42 N.H. 25 | N.H. | 1860

Fowler, J,

When the plaintiff’s goods were attached by the officer, by direction of the defendant’s partner, Tibbets, they were not only intermingled with those of the debtor, Rand, but actually marked with his name, so that, in the absence of the plaintiff, and without his identifying and pointing them out, it would seem to have been utterly impossible for the officer or Tibbets to have distinguished them from those of Rand. If this were so, both the officer and Tibbets were justified in attaching and holding the goods as Rand’s, until the plaintiff claimed and identified, or offered to identify and point them out, and separate them from those of Rand. Walcott v. Heath, 22 N. H. 196, and authorities on page 211; Robinson v. Holt, 39 N. H. 557, and authorities on pages 563 and 564; Wilson v. Lane, 33 N. H. 466; Bond v. Ward, 7 Mass. 127; Shumway v. Rutter, 18 Pick. 443; Lewis v. Whittemore, 5 N. H. 366.

####

▸ INSTRUCTION
In the 1860 New Hampshire court opinion, whose name was marked on the plaintiff's goods when they were attached?

####

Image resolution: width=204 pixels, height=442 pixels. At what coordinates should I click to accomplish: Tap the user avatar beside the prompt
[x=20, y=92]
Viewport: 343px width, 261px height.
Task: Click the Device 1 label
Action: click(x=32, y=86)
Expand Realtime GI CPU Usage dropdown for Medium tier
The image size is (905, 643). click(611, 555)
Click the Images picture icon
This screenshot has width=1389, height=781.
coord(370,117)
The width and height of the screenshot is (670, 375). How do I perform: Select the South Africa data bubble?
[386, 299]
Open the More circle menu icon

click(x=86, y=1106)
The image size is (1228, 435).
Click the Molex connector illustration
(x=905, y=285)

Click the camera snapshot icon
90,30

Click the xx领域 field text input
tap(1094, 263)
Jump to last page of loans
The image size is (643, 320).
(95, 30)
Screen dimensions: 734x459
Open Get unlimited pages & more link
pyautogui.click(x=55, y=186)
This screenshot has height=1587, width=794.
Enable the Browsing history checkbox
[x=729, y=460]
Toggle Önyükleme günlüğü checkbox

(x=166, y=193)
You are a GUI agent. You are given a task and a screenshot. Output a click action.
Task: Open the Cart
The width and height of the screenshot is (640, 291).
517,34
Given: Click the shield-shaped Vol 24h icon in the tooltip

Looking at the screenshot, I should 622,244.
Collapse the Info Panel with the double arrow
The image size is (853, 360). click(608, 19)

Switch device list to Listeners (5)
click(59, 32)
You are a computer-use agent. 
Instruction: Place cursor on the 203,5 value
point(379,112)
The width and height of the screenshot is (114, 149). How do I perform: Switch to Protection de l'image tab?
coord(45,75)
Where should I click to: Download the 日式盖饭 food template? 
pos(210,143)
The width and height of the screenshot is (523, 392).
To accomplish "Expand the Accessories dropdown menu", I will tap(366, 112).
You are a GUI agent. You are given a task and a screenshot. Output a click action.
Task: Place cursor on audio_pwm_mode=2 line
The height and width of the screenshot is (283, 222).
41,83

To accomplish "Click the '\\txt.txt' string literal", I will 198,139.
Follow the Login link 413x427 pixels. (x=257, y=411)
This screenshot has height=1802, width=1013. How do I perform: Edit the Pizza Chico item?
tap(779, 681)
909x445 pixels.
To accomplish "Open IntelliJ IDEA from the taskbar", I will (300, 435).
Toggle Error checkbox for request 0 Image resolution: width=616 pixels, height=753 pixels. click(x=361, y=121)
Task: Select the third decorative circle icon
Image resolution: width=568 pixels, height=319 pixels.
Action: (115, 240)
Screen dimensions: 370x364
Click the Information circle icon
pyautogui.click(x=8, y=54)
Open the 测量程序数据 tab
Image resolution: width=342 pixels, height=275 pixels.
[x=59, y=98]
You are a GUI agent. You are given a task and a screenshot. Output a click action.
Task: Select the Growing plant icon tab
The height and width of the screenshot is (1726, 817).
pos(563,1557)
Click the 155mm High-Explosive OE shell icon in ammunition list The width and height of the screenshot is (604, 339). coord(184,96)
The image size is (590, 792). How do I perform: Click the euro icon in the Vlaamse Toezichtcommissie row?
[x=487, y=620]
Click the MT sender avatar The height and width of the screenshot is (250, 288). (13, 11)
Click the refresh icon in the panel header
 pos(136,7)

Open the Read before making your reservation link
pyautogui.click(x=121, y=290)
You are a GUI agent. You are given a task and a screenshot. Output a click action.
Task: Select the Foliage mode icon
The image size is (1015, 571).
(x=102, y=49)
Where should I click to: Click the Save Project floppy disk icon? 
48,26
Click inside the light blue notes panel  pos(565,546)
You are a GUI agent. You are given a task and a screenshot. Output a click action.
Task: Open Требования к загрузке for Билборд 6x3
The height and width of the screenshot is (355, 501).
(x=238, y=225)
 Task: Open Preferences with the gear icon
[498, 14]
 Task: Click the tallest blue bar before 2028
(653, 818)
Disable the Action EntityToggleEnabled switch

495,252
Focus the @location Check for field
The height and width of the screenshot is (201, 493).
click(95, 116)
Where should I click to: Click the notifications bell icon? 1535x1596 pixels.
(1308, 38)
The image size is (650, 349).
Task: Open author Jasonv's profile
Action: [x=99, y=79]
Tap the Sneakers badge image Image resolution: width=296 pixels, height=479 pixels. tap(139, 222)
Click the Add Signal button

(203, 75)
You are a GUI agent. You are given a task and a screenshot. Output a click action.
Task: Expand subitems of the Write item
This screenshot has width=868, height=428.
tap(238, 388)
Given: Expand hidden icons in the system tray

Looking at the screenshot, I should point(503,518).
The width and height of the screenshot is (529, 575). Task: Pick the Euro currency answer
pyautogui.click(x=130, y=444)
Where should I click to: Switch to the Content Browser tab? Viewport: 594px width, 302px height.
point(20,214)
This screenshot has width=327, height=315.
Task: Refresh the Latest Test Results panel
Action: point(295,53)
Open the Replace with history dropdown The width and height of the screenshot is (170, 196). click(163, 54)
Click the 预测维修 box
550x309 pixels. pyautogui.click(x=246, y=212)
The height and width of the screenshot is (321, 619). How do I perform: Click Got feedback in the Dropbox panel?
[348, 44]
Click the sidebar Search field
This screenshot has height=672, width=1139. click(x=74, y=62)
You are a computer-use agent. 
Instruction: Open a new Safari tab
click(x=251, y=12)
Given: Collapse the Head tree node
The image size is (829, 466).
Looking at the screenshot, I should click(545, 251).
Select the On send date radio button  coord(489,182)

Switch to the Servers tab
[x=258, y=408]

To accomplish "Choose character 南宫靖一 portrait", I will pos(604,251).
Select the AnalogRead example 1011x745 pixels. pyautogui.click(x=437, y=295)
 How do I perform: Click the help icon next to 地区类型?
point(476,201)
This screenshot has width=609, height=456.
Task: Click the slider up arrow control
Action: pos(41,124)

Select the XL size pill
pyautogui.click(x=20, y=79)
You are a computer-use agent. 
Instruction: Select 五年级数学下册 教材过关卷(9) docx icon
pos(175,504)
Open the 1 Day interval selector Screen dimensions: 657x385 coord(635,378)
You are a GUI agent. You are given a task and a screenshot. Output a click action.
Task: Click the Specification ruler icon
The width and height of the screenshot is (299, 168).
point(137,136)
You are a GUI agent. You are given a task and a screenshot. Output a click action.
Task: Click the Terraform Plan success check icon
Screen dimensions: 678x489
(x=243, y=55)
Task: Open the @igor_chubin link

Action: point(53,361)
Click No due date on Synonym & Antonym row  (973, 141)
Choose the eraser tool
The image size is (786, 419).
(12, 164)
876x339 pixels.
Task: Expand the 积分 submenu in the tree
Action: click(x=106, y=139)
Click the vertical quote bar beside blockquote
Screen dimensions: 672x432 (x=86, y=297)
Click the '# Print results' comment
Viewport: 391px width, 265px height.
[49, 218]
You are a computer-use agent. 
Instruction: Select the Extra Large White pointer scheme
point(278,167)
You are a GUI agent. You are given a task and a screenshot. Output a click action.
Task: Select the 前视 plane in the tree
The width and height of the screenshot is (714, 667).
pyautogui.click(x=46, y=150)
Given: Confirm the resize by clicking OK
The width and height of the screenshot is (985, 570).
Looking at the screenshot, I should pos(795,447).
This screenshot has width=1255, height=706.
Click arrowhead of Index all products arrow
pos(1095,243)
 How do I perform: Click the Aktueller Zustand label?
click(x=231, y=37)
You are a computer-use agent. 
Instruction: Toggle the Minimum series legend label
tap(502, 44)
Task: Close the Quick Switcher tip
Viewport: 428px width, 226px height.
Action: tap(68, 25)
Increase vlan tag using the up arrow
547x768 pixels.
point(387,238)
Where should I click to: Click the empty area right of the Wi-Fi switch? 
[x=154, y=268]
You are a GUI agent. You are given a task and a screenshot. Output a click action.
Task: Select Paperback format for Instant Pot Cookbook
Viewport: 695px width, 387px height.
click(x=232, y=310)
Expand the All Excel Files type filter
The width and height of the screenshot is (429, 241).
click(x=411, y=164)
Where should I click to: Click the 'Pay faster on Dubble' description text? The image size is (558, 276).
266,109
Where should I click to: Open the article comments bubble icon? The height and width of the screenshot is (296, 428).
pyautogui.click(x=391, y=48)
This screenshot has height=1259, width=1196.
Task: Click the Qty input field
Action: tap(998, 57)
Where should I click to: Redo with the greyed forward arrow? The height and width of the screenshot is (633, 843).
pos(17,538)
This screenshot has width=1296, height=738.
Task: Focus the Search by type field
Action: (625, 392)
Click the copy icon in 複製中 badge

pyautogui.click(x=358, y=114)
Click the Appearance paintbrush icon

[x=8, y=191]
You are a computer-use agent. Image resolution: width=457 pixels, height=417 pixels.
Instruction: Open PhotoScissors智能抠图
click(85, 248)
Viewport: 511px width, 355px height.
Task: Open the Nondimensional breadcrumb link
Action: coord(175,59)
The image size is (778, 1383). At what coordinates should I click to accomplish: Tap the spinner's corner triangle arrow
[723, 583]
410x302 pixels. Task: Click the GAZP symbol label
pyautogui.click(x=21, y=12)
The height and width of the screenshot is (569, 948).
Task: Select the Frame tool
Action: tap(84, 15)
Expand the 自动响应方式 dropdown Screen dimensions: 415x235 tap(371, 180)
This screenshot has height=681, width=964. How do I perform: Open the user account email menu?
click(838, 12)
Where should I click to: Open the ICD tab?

####

▸ EXERCISE RESULT
The debtor Rand's name.